# I am starting to think Brandon Roy will be top 3



## Ballscientist (Nov 11, 2002)

I think Thomas, Aldridge and Gay are overrated.


----------



## rebelsun (Nov 25, 2003)

Brandon Roy is the most overrated player in this draft.


----------



## TM (Jun 30, 2003)

Ballscientist said:


> I think Thomas, Aldridge and Gay are overrated.

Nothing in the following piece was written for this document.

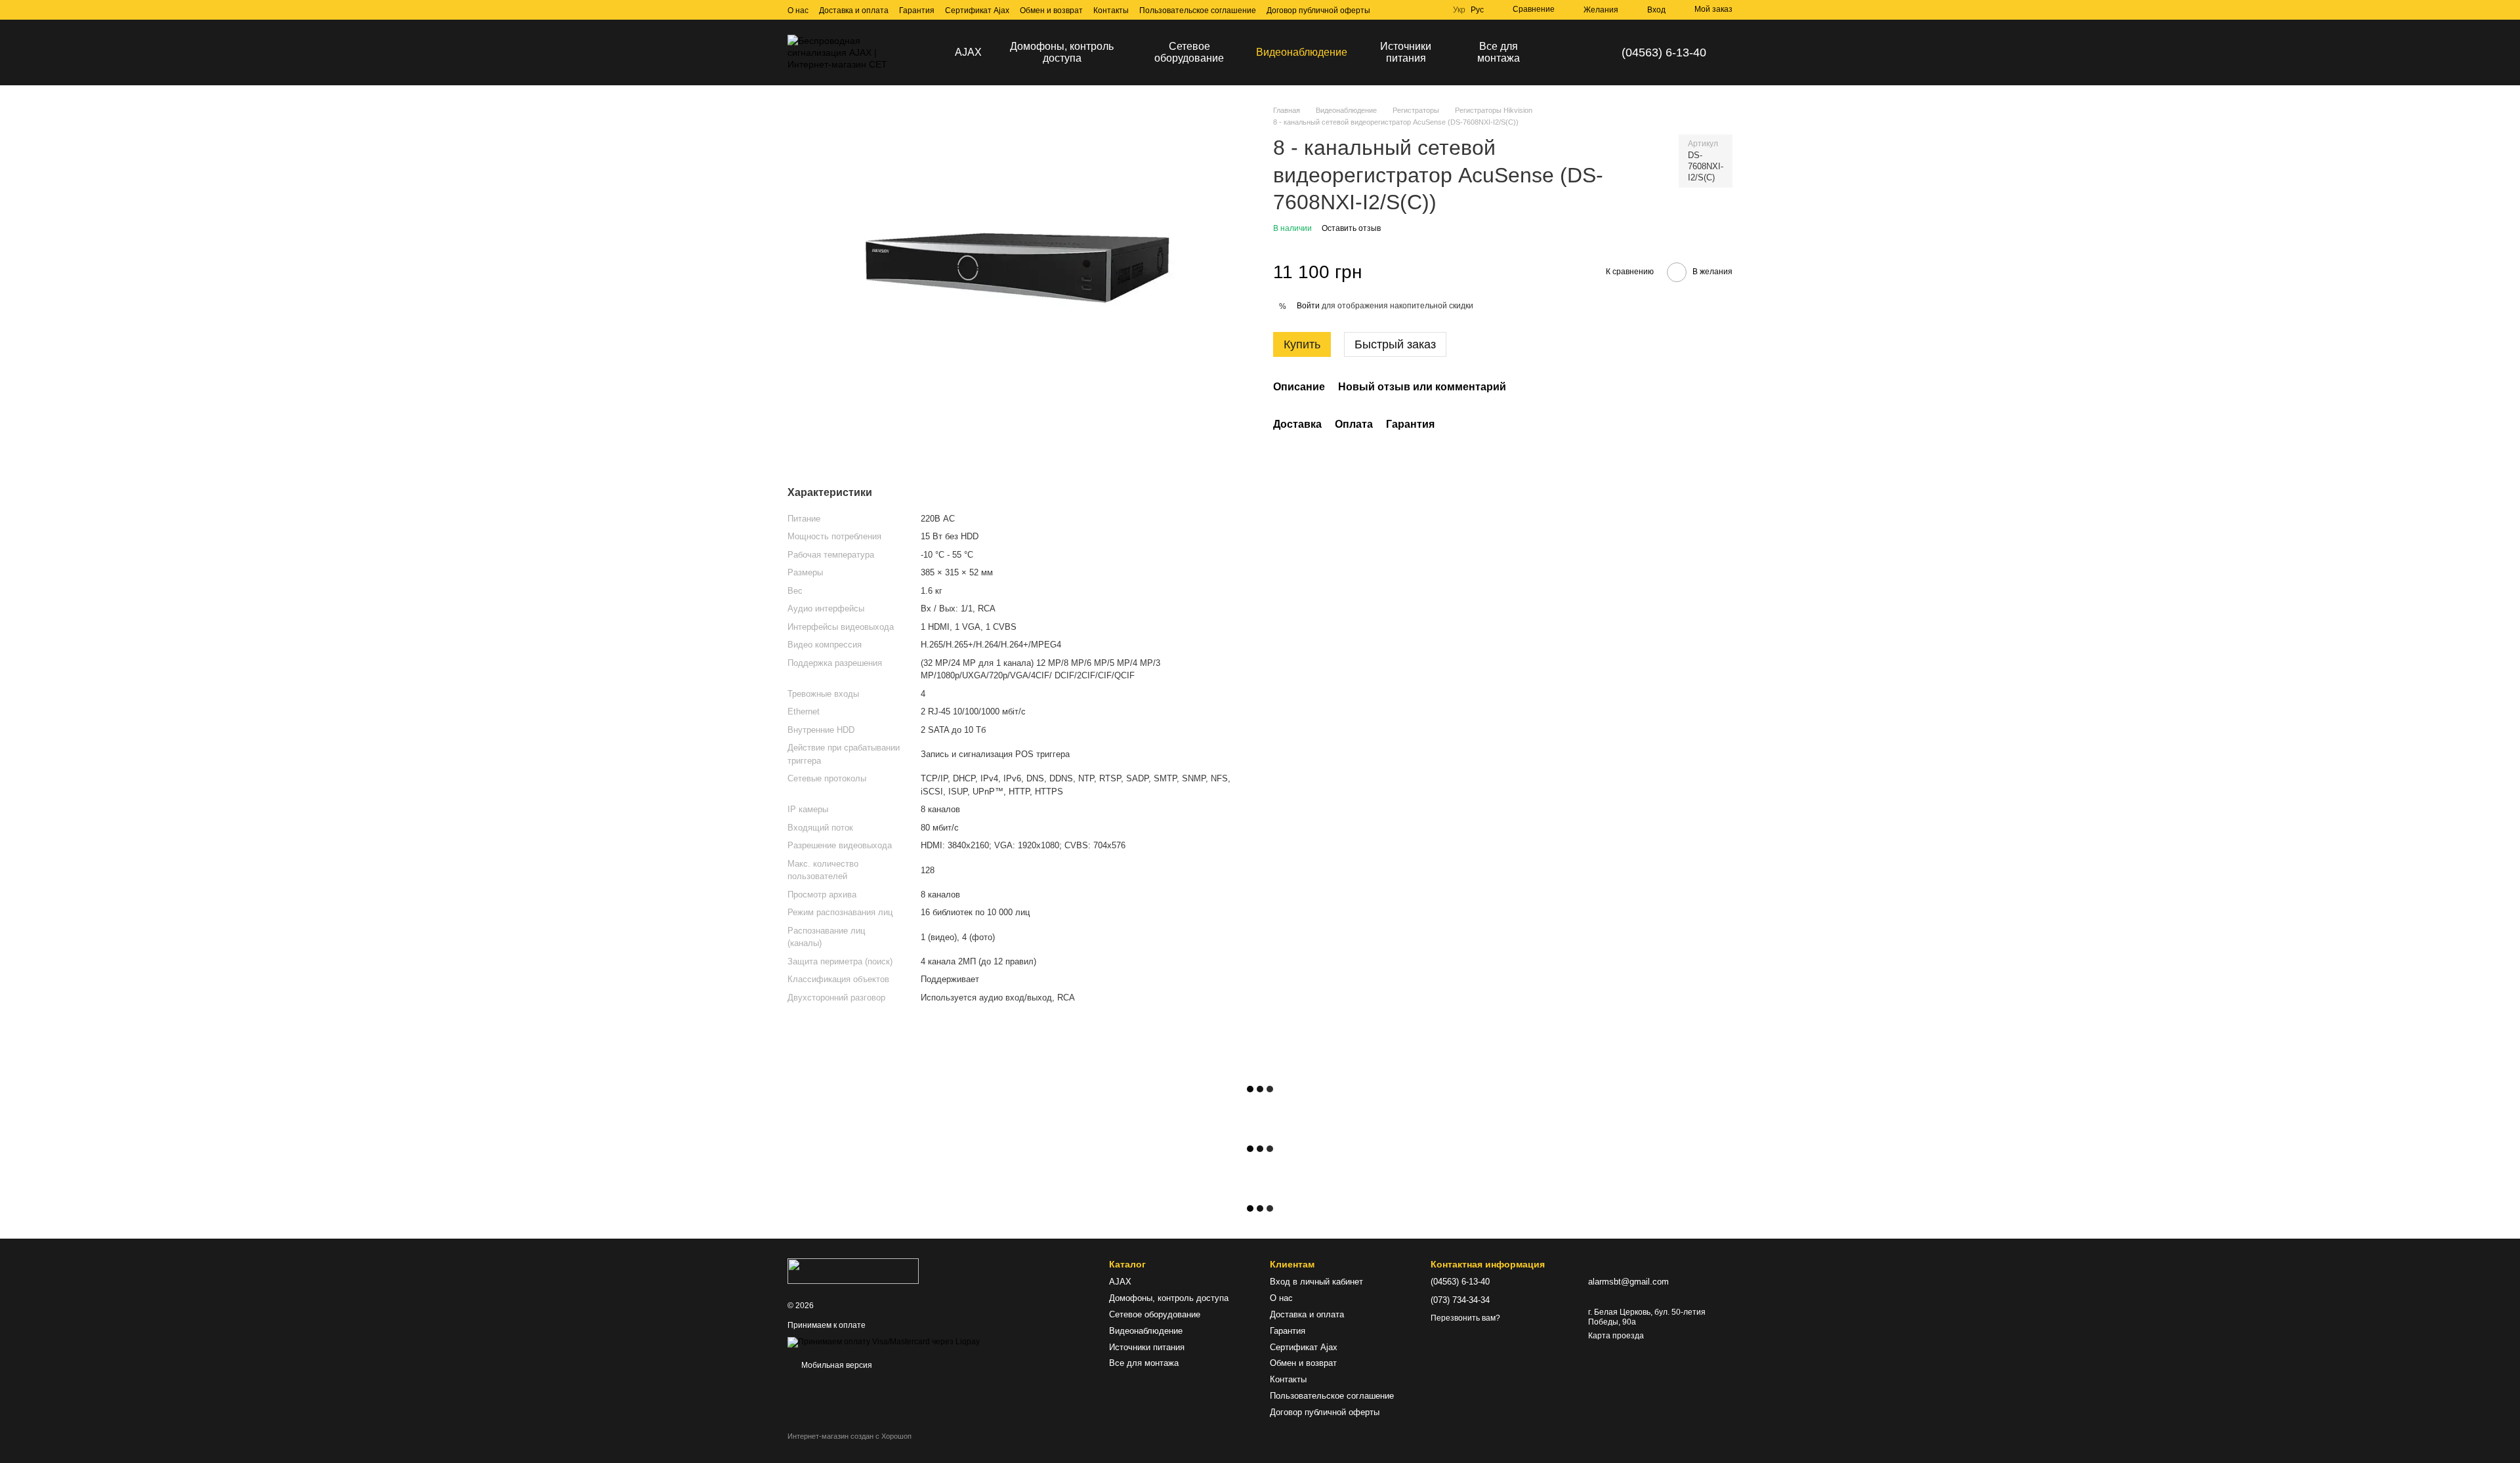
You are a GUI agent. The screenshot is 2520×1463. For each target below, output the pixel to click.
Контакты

I have a feeling everyone else will think you're nuts.


----------



## HB (May 1, 2004)

He is not better than the 3 players you mentioned Mr Ballscientist


----------



## Ballscientist (Nov 11, 2002)

Hbwoy said:


> He is not better than the 3 players you mentioned Mr Ballscientist


The measurement is not who is a better player, it is who fits in the NBA better. In other words, who can play in the restricted area and who will have the foul trouble in that area.


----------



## mediocre man (Feb 24, 2004)

I hope to God he goes top three, that means Portland will get a better player


----------



## bruno34115 (Apr 14, 2003)

mediocre man said:


> I hope to God he goes top three, that means Portland will get a better player


Damn streight, only me for the Wolves.


----------



## TM (Jun 30, 2003)

Ballscientist said:


> In other words, who can play in the restricted area and who will have the foul trouble in that area.


:laugh:


----------



## Mr. Hobbes (Jul 1, 2005)

Ballscientist said:


> I think Thomas, Aldridge and Gay are overrated.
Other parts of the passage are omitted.